__Your task__
Count how many lines in the data below contain the string "should", and reply with that number alone.

__Given data__
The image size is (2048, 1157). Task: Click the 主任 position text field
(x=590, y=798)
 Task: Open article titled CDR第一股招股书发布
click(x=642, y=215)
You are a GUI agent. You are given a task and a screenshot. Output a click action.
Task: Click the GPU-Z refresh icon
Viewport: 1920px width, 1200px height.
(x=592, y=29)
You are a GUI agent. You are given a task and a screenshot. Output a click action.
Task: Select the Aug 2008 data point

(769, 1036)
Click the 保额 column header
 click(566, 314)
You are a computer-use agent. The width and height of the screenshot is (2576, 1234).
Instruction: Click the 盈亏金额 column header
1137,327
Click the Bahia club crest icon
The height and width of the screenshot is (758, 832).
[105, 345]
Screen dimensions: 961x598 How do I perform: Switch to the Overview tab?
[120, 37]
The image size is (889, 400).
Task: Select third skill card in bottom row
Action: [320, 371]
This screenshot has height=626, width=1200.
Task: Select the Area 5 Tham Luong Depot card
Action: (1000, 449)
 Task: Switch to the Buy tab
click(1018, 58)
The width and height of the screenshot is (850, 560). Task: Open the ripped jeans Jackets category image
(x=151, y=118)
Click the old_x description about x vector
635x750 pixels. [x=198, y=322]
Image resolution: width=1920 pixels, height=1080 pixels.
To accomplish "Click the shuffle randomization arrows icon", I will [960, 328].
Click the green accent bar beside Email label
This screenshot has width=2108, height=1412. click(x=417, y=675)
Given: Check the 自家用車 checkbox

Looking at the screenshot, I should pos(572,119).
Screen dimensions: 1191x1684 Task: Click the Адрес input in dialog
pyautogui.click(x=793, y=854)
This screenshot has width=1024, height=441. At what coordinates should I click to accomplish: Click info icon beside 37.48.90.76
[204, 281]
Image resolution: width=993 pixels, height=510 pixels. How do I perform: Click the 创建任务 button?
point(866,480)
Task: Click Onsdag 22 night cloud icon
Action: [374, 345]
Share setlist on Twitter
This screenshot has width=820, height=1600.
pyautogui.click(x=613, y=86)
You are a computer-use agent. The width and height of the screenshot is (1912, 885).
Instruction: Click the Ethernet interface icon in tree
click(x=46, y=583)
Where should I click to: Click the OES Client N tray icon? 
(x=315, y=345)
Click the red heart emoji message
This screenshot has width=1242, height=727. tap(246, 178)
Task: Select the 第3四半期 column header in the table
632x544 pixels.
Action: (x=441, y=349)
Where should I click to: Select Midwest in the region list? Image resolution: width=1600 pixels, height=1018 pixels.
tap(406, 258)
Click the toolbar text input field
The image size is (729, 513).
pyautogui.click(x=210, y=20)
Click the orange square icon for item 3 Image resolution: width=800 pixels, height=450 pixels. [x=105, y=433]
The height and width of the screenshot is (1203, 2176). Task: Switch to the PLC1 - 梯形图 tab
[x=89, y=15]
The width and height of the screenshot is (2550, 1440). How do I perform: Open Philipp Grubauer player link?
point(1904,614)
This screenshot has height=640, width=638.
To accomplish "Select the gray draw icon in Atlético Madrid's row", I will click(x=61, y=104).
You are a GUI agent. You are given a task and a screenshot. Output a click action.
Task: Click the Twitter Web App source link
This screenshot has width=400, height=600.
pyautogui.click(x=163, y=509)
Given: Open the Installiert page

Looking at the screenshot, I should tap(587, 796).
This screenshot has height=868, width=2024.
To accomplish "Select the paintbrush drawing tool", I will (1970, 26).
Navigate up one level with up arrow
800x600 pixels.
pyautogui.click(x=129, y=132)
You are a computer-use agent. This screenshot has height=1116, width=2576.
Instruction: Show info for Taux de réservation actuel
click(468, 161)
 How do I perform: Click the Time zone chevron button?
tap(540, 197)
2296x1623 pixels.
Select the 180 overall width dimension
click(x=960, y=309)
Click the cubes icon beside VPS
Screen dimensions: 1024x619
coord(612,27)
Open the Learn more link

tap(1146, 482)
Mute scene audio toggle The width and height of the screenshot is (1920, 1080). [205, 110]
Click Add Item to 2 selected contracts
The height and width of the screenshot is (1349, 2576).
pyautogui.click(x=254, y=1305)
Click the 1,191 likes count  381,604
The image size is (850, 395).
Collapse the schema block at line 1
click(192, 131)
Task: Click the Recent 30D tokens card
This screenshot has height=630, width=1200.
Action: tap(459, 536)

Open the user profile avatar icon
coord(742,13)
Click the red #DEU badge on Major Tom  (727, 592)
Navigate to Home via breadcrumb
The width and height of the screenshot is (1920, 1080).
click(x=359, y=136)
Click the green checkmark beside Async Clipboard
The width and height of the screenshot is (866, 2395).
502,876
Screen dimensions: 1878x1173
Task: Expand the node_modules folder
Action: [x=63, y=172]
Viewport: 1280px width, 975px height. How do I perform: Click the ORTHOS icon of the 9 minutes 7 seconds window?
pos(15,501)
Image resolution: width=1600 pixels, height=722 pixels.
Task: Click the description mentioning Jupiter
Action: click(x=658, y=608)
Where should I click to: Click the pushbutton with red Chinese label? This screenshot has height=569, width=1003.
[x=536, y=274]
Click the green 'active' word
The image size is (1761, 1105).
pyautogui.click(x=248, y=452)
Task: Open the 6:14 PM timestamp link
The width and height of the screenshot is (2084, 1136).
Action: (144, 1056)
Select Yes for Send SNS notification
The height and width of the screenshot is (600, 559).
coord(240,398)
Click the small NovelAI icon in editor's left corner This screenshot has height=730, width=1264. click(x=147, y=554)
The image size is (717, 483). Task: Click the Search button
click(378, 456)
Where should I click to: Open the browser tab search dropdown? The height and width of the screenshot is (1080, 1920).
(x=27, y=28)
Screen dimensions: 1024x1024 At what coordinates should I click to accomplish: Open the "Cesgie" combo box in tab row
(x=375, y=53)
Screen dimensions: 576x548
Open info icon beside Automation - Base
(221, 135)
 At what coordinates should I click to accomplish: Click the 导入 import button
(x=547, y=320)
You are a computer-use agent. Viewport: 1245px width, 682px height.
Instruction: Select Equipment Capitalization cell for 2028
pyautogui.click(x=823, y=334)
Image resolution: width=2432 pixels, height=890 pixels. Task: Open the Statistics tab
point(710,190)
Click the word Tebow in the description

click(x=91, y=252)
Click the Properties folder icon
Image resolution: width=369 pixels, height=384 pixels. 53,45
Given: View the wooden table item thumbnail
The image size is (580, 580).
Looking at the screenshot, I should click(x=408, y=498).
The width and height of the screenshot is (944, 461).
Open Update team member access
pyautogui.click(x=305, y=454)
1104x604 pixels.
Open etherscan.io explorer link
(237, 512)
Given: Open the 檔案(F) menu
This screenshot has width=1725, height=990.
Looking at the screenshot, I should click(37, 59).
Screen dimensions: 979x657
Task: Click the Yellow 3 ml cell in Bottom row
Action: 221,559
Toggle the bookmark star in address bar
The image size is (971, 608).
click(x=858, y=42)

__Reply__
11